A review of its capacity revealed a "significant risk of failure," Orszag warned in a memo Monday, our colleague Sarah Cohen reports. The memo went on to say that Grants.gov, the site where nonprofit groups and local governments can apply for more than 1,000 competitive grants from 22 federal agencies, is straining under the weight of recent growth. With an expected 60 percent increase in volume because of last month's $787 billion stimulus measure, the system could just break, Orszag said.
The expected major surge in applications is likely to take a while to emerge, as agencies write instructions to applicants and settle on conditions and priorities for the grants. But already the system is slowing down, frustrating would-be grantees trying to meet application deadlines and instead getting error messages.

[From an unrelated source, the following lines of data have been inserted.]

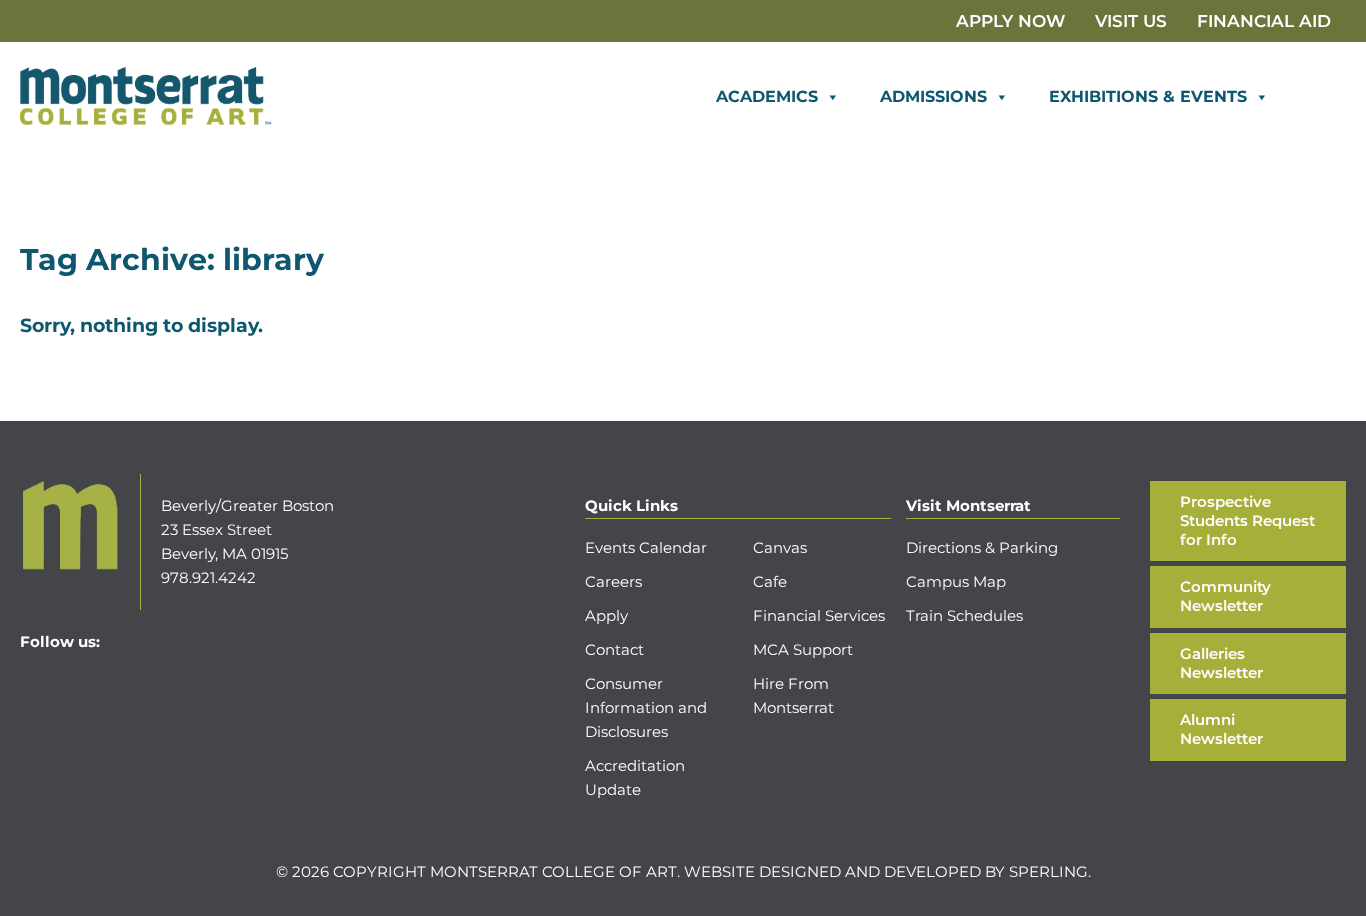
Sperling (1048, 871)
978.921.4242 (208, 577)
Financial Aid (1264, 21)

"Grants.gov continues to experience system slowness due to the high volume of users," the Grants.gov blog advised readers Tuesday.

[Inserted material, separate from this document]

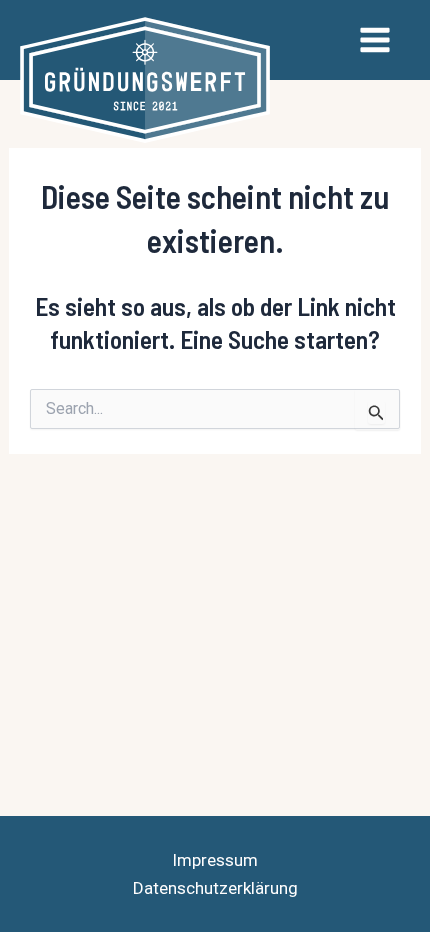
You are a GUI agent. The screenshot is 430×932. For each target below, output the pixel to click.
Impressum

"The system can not support the activity. It's as basic as that . . .," fumed one anonymous commenter in response. "If I am told one more time to 'call the help desk,' I think I'll go crazy!"
In preparation for the surge, the Department of Health and Human Services, which runs the site, recently increased storage space for the system and is working on other modernization efforts, Orszag said in a statement. But, just to be safe, he ordered all of the agencies to make alternative plans in case Grants.gov can't handle the load by next week.
WHAT TO WATCH
-- With part of President Obama's agenda ratified as law, he and Vice President Biden get down to the nitty-gritty of governance today, holding a White House conference on Recovery Act implementation that will bring state officials together with Cabinet secretaries and administration officials.
-- The first lady makes an out-of-town visit, touring Fort Bragg in North Carolina to meet with military spouses and learn about family support services. In the late afternoon, Michelle Obama will speak to community organizations in Fayetteville, N.C., that provide support to the soldiers and their families.
-- Natural resources lawyer David J. Hayes goes before the Senate Energy and Natural Resources Committee for a hearing on his nomination to be deputy secretary of the interior, a position he also held at the now-67,000-person agency from 1999 to 2001.